The Assembly now entered on the business of their mission, and first
proceeded to arrange the order in which they would take up the heads of
their constitution, as follows:
First, and as Preliminary to the whole a general Declaration of the
Rights of Man. Then specifically the Principles of the Monarchy; rights
of the Nation; rights of the King; rights of the citizens; organization
& rights of the National assembly; forms necessary for the enactment
of laws; organization & functions of the provincial & municipal
assemblies; duties and limits of the Judiciary power; functions &
duties of the military power.
A declaration of the rights of man, as the preliminary of their work, was
accordingly prepared and proposed by the Marquis de la Fayette.

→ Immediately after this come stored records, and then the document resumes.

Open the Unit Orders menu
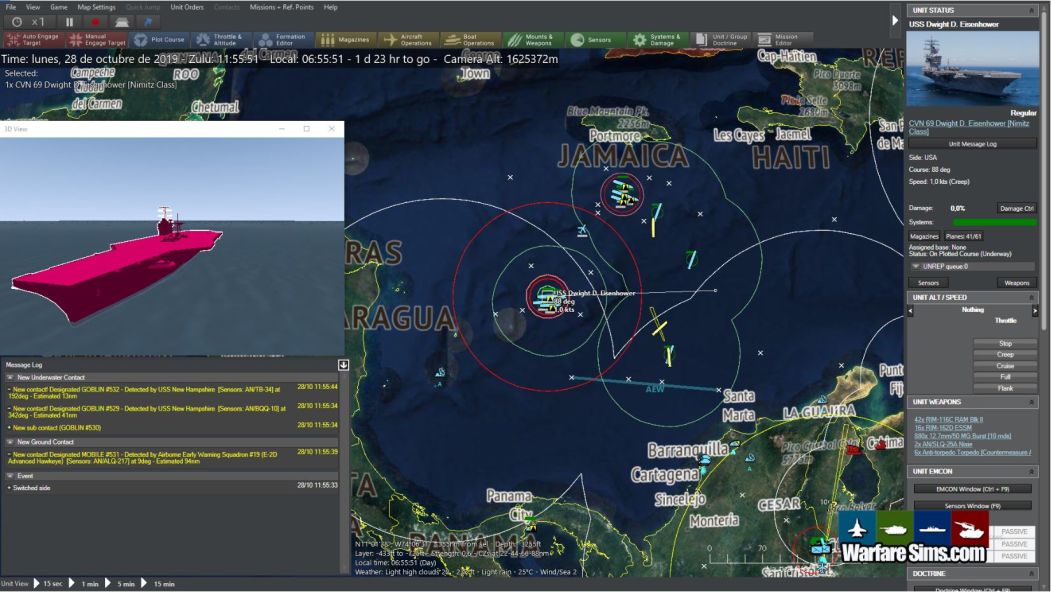The height and width of the screenshot is (592, 1051). (x=187, y=7)
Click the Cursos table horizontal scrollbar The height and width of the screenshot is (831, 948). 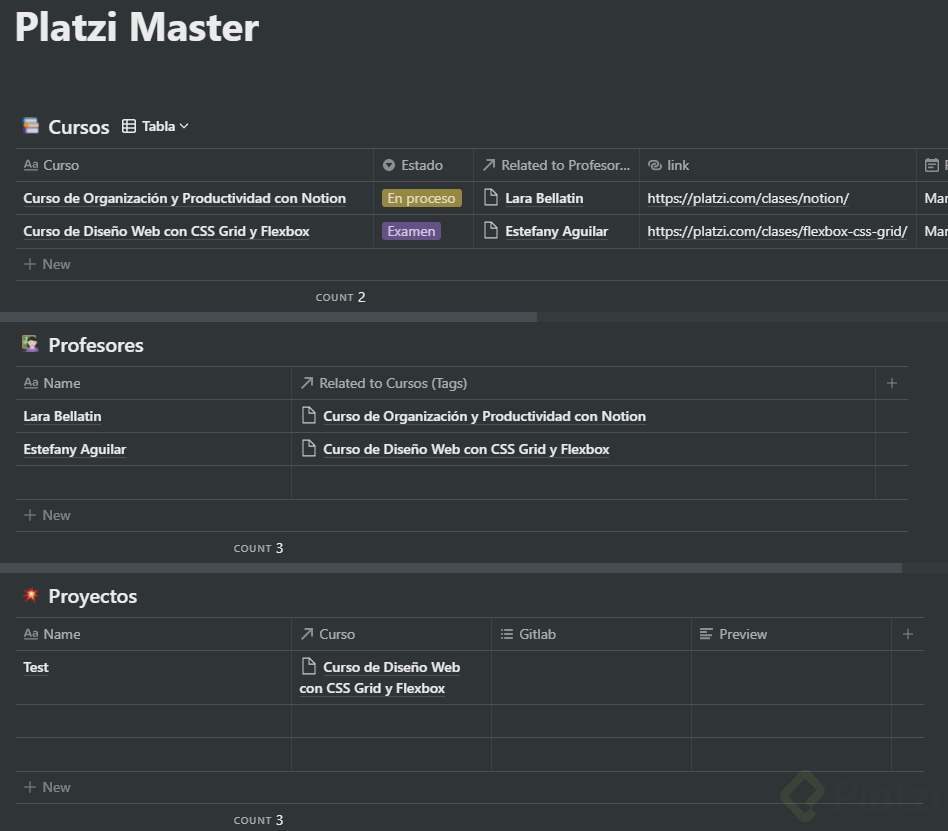268,317
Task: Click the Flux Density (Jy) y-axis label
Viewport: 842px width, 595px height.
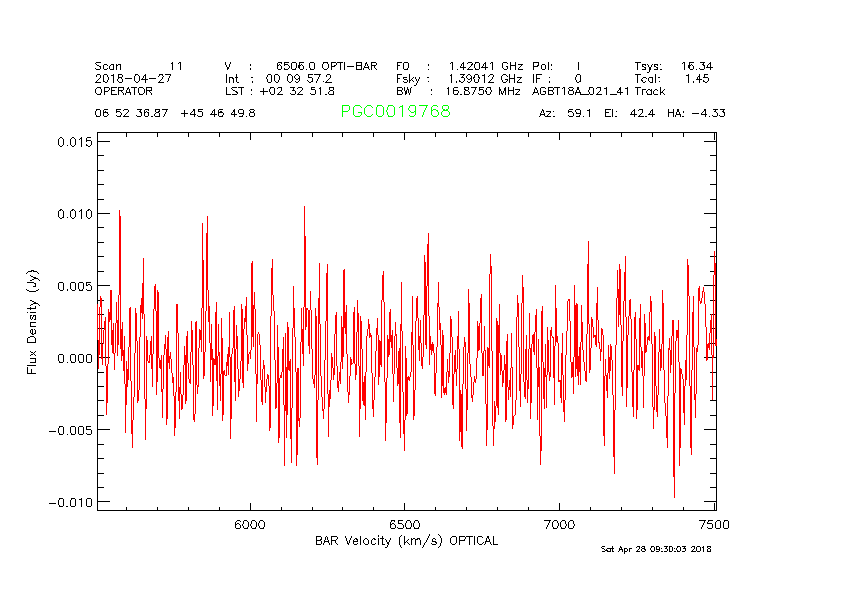Action: (x=33, y=325)
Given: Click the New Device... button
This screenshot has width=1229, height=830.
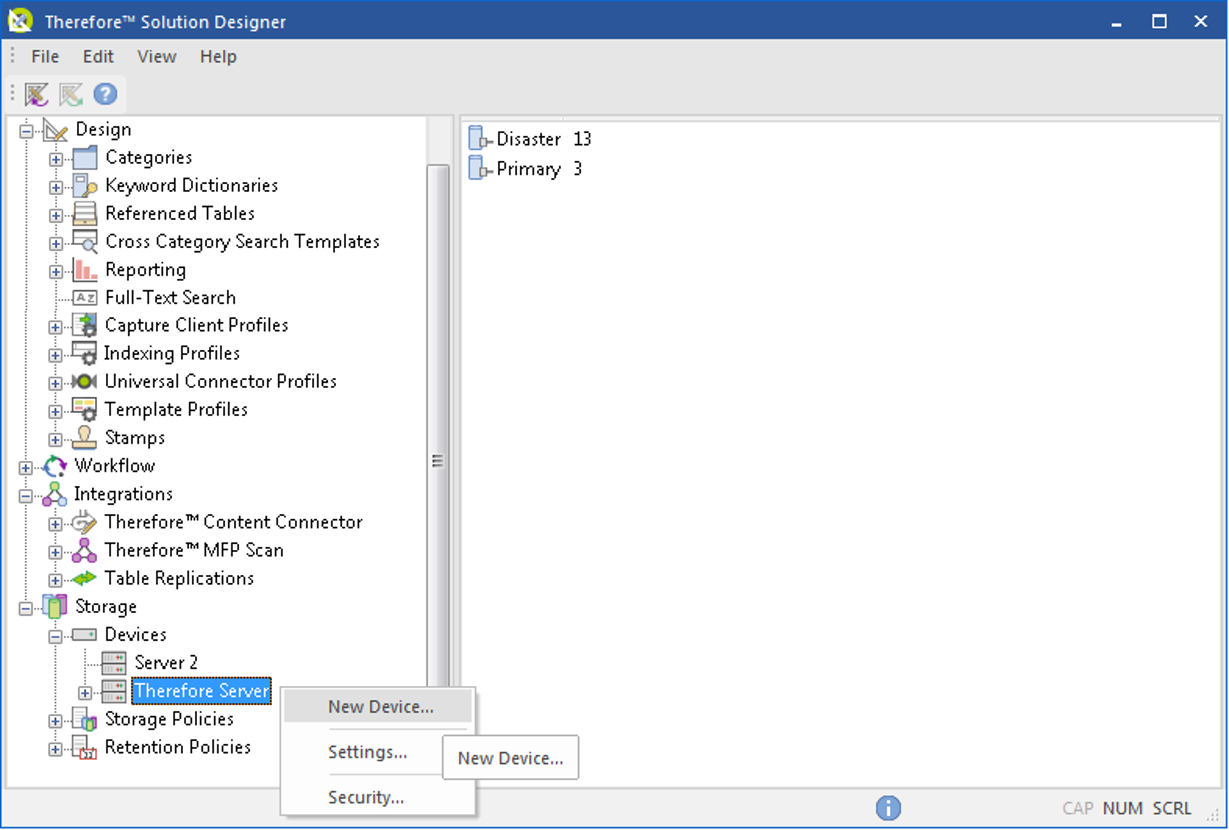Looking at the screenshot, I should pyautogui.click(x=510, y=757).
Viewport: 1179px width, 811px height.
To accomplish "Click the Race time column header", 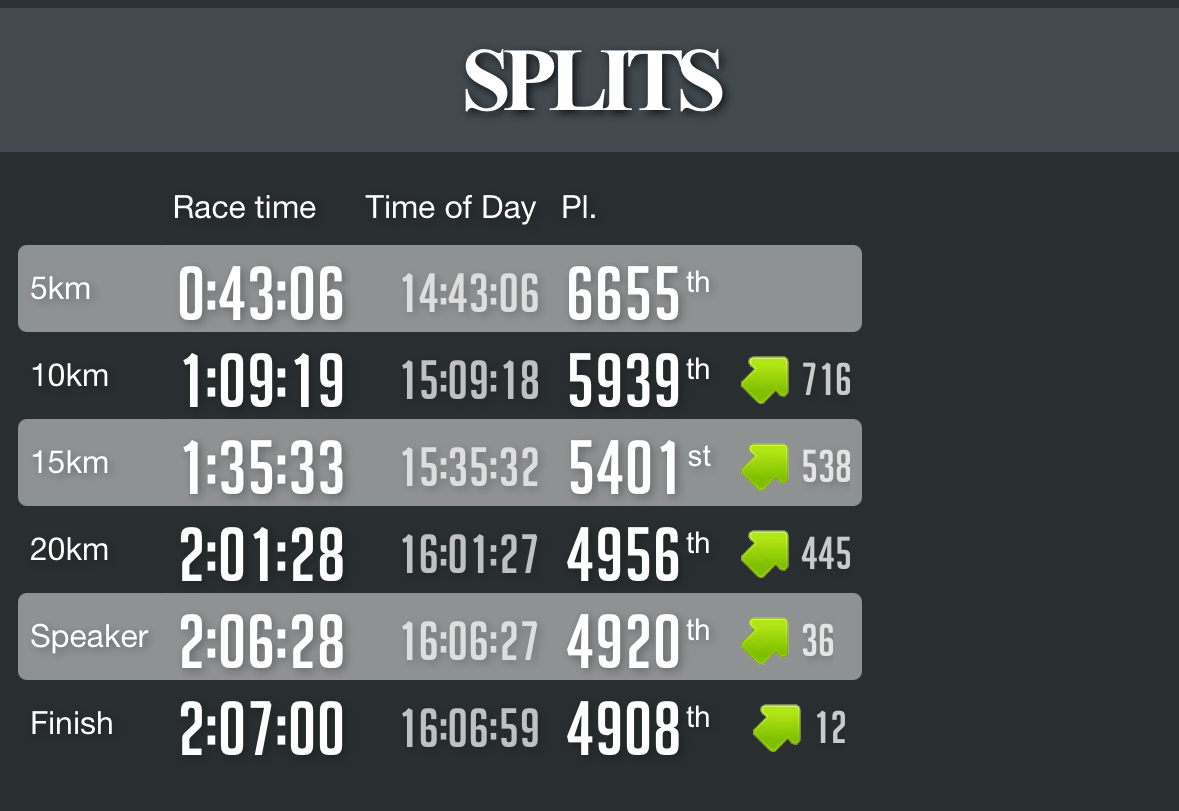I will click(244, 207).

But the quiet of their march was soon disturbed by information that
troops, and particularly the foreign troops, were advancing on Paris from
various quarters. The King had been probably advised to this on the
pretext of preserving peace in Paris. But his advisers were believed to
have other things in contemplation. The Marshal de Broglio was appointed
to their command, a high flying aristocrat, cool and capable of
everything. Some of the French guards were soon arrested, under other
pretexts, but really on account of their dispositions in favor of the
National cause. The people of Paris forced their prison, liberated them,
and sent a deputation to the Assembly to solicit a pardon. The Assembly
recommended peace and order to the people of Paris, the prisoners to the
king, and asked from him the removal of the troops. His answer was
negative and dry, saying they might remove themselves, if they pleased,
to Noyons or Soissons. In the meantime these troops, to the number of
twenty or thirty thousand, had arrived and were posted in, and between
Paris and Versailles. The bridges and passes were guarded. At three
o'clock in the afternoon of the 11th July the Count de la Luzerne was
sent to notify Mr. Neckar of his dismission, and to enjoin him to retire
instantly without saying a word of it to anybody. He went home, dined,
and proposed to his wife a visit to a friend, but went in fact to his
country house at St. Ouen, and at midnight set out for Brussels. This was
not known until the next day, 12th when the whole ministry was changed,
except Villedeuil, of the Domestic department, and Barenton, Garde des
sceaux. The changes were as follows.
The Baron de Breteuil, president of the council of finance; de la
Galaisiere, Comptroller general in the room of Mr. Neckar; the Marshal de
Broglio, minister of War, & Foulon under him in the room of Puy-Segur;
the Duke de la Vauguyon, minister of foreign affairs instead of the Ct.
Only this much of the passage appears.